TO BE DONE:
Print the entries below word for word, from the line containing "Focus the type filter text field" through the end of the entries, and leave out the pictures.

* begin RECORDS SUPPLIED *

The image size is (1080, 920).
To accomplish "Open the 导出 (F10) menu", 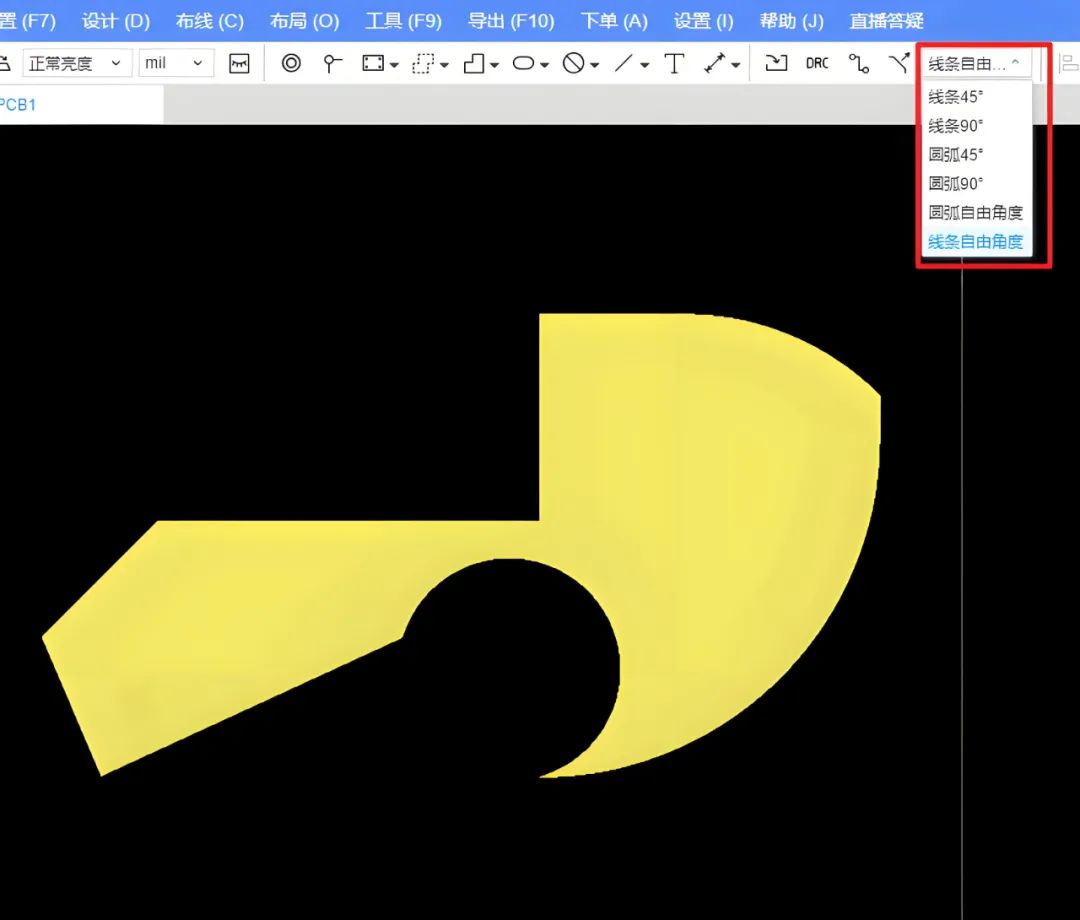I will [x=511, y=21].

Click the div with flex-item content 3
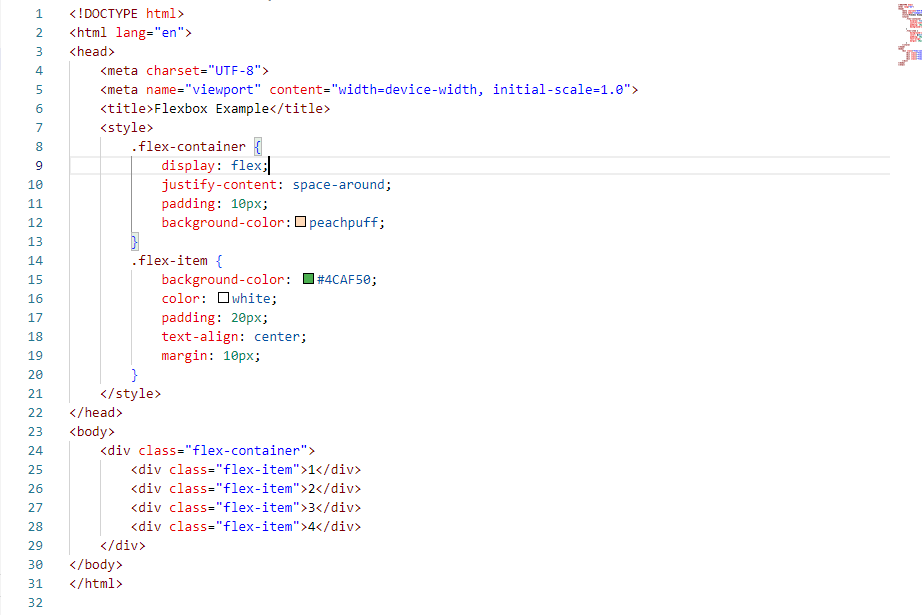coord(246,507)
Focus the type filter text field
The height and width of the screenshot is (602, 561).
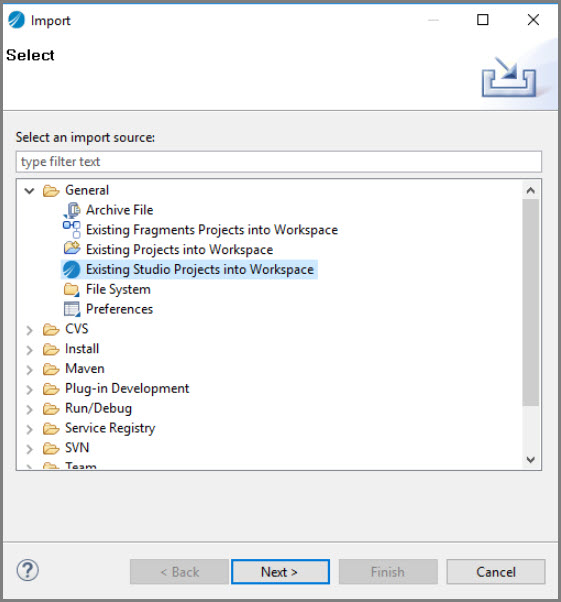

* end RECORDS SUPPLIED *

WRITTEN SOLUTION:
Focus the type filter text field
The height and width of the screenshot is (602, 561).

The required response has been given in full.